Au nombre de trente-sept, les nouvelles qui composent ce recueil sont placées sous la juridiction du sphex, un insecte dont la prédation répond à un fonctionnement méthodique. La méthode du sphex se découpe selon les trois temps d’une valse sinistre : paralysie des proies, transport de celles-ci dans son repaire, puis reconversion des corps paralytiques en ressources nutritives à destination des larves du prédateur. Ce curieux maillon de la chaîne alimentaire, doté d’un agent malin et de patients malheureux, nous renseigne sur l’idée littéraire qui traverse ces petites « fantaisies malsaines » : Bruce Bégout engourdit le lecteur afin de mieux le tarabuster. Ciselés à l’extrême, ces textes brefs travaillent de l’intérieur la plasticité de nos seuils émotionnels et cognitifs. Souvent nous atteignons le point aveugle de ce qui excède nos conceptions morales, et pourtant, chose intéressante, la majorité des histoires auxquelles nous sommes confrontés se territorialise sur l’espace banal du quotidien. L’ordinaire est gros d’une infinité de tragédies, on pourrait résumer l’esprit de ce livre par cette formule. Quant à ceux qui ne sont pas étrangers aux sujets de prédilection de B. Bégout, il convient de rappeler que l’auteur est préoccupé par les lieux infra-structurels, par les sortes de canalisations où se déverse une ontologie parfumée, celle de l’orifice des villes, un vanne symbolique où convergent les banlieues, les rues coupe-gorge, les terrains vagues, les décharges et les zones industrielles. Ces nouvelles, portées par une littérature du béton armé ou par une sémantique du délaissement, au choix, cartographient une partie de ce cadastre sub-généraliste si cher à l’auteur, un quadrillage urbain où circulent quantité d’anti-héros, depuis l’insomniaque pathologique jusqu’aux parents qui s’engraissent de fast-food, en passant par le scepticisme faible d’un homosexuel refoulé et le projet mégalomaniaque d’un milliardaire qui voudrait éradiquer le souvenir du marxisme, au propre comme au figuré.

Vos tâches –
**1.** D'après le texte sur le recueil de Bruce Bégout, que nous apprend la méthode du sphex sur l'idée littéraire du recueil ? Répondez en une à trois phrases.
**2.** Les affirmations suivantes s'accordent-elles avec le texte sur le recueil de Bruce Bégout ? Pour chacune, répondez par oui ou par non et citez les mots du texte qui tranchent.
(a) Le recueil compte trente-sept nouvelles.
(b) La plupart des histoires se déroulent dans des lieux exceptionnels, loin du quotidien.
(c) Parmi les anti-héros figure un milliardaire qui veut effacer le souvenir du marxisme.
**3.** Poursuivez le texte sur le recueil de Bruce Bégout à partir de sa dernière phrase.

Enregistrements fournis –
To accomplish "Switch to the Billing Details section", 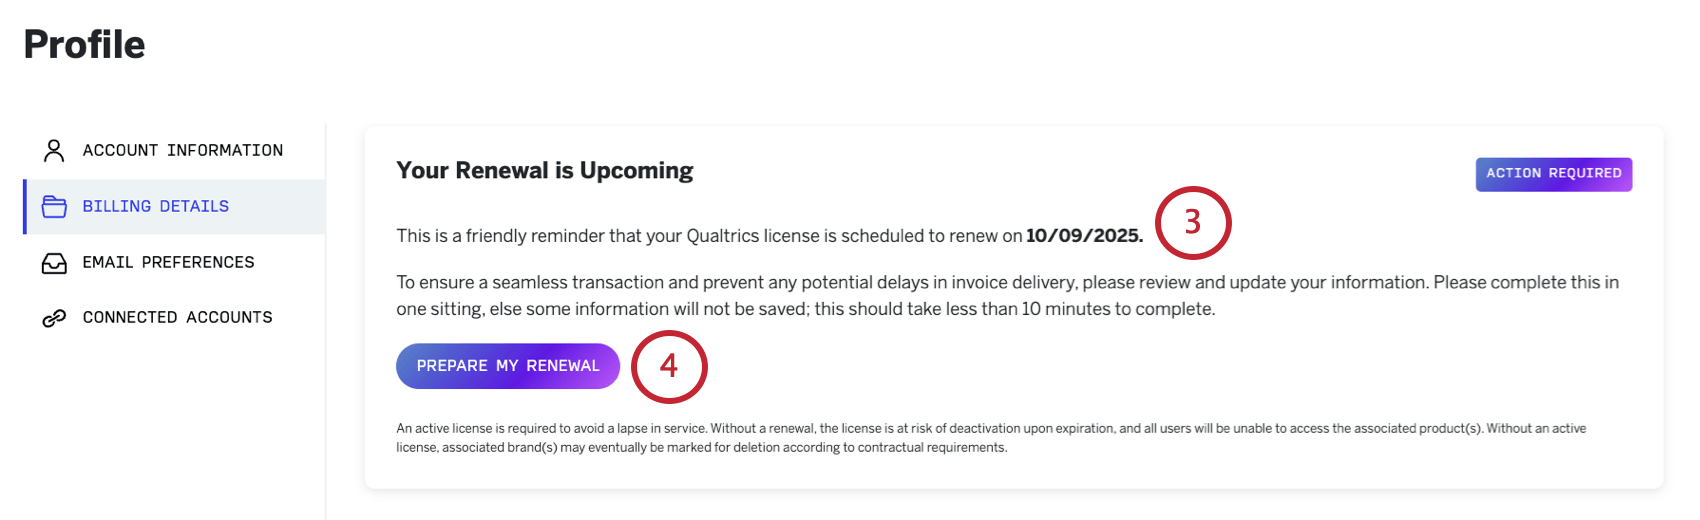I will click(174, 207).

==

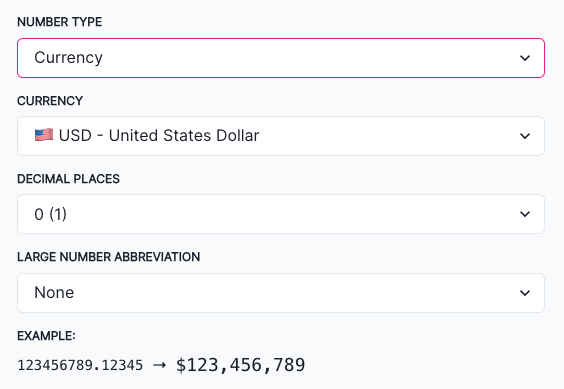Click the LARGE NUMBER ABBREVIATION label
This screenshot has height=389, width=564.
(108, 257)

---

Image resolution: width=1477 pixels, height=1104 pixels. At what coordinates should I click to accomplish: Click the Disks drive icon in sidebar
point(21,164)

Réponses –
**1.** Le sphex paralyse ses proies, les transporte dans son repaire, puis en fait de la nourriture pour ses larves. De la même manière, Bruce Bégout « engourdit le lecteur afin de mieux le tarabuster ».

**2.**
(a) Oui : « Au nombre de trente-sept, les nouvelles qui composent ce recueil ».
(b) Non : « la majorité des histoires auxquelles nous sommes confrontés se territorialise sur l’espace banal du quotidien ».
(c) Oui : « le projet mégalomaniaque d’un milliardaire qui voudrait éradiquer le souvenir du marxisme ».

**3.**
L’occasion est donc belle de s’enfoncer au cœur des lieux familiers, à l’endroit où les gens n’étouffent pas leurs rots, somme toute vers les arrondissements d’une putasserie d’ensemble. L’exploration minutieuse de ces marges nous offre par ailleurs un assortiment d’anticipations. Certes la modernité a érigé d’improbables architectures, comme elle a en outre enfanté nombre d’existants qui lui correspondent, on a plus ou moins compulsé des informations sur le sujet, on a eu notre compte de décadences annoncées. Toutefois, l’intervention de la littérature, et singulièrement celle de B. Bégout, permet d’aller voir non plus entre les lignes d’une théorie, mais carrément derrière, au fin fond des coulisses, en direction de ce qui se manigance vraiment dans la complexion urbaine. Chaque nouvelle se construit par conséquent à l’instar d’un itinéraire qui va du plus certain au plus étrange. Ce sont des méditations métaphysiques affranchies du désir de connaître car ce qui importe, ce n’est pas de cerner la justesse d’un raisonnement, ce n’est pas non plus de stocker des savoirs, ce qui prime au contraire, c’est l’extension de la communauté des êtres en face desquels nous devrions identifier des ressemblances, faute de quoi nous risquons un déni de réalité qui pourrait s’avérer catastrophique. En soutenant le regard des lieux suburbains, B. Bégout harmonise les contrastes, et de ce fait il nous prépare sans détour aux basculements éventuels, à ces micro-événements qui viennent toujours de l’extérieur, qui se déplacent de la périphérie jusqu’au centre, à l’image de cet « hôtel discount » (pp. 133-140) dont on redoute la future profusion, ou bien comme cet individu épouvantablement fatigué des habitudes, un individu qui mijotait dans le secret de sa cervelle les moyens de devenir un centre d’attention, fût-ce pour une durée abrégée, au milieu de circonstances à la fois attristantes et atténuantes (pp. 201-203).
Ceci étant dit, la lecture de Sphex appelle celle de Garanti sans Moraline, un autre recueil, dû à la plume acérée de Patrick Declerck.